# Remove cycles from a stochastic comparison matrix, while doing the least amount of editing

Let $$\mathcal P_n$$ be the collection of all matrices $$M \in [0, 1]^{n \times n}$$ such that $$M_{ij} + M_{ji} = 1$$ for all $$i, j \in [n]$$. Such matrices are called comparison matrices. A comparison matrix $$M \in \mathcal P_n$$ is said to be strongly stochastically transitive (SST) if $$M_{ik} \ge \max(M_{ij},M_{jk})$$ whenever $$i,j,k$$ are distinct and $$\min(M_{ij},M_{jk}) \ge 1/2$$. Let $$\mathcal T_n \subseteq \mathcal P_n$$ be the set of all SST. Given $$M \in \mathcal T_n$$, consider the following problem

Problem. Find $$T^* \in \mathcal T_n$$ such that $$\Delta(M,T^*)$$ is minimal, where $$\Delta(M,T) := \|M-T\|_1 = 2\sum_{i < j} |M_{ij}-T_{ij}|$$.
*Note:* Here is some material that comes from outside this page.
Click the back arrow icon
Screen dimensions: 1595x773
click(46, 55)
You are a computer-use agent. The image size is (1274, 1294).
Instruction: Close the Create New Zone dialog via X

$$\Delta(M,T^*)$$ is just a measure of the amount of editing done on the input matrix $$M$$, in order to make it into an SST matrix.

## Question

Is the above problem reducible to some standard problem in computer science which can be solved efficiently (i.e in time polynomial in $$n$$) at least apprimately, say an algorithm which returns $$\widehat{T} \in \mathcal T_n$$ such that $$\Delta(M,\widehat{T}) \le (1+\epsilon)\Delta(M,T^*)$$ ?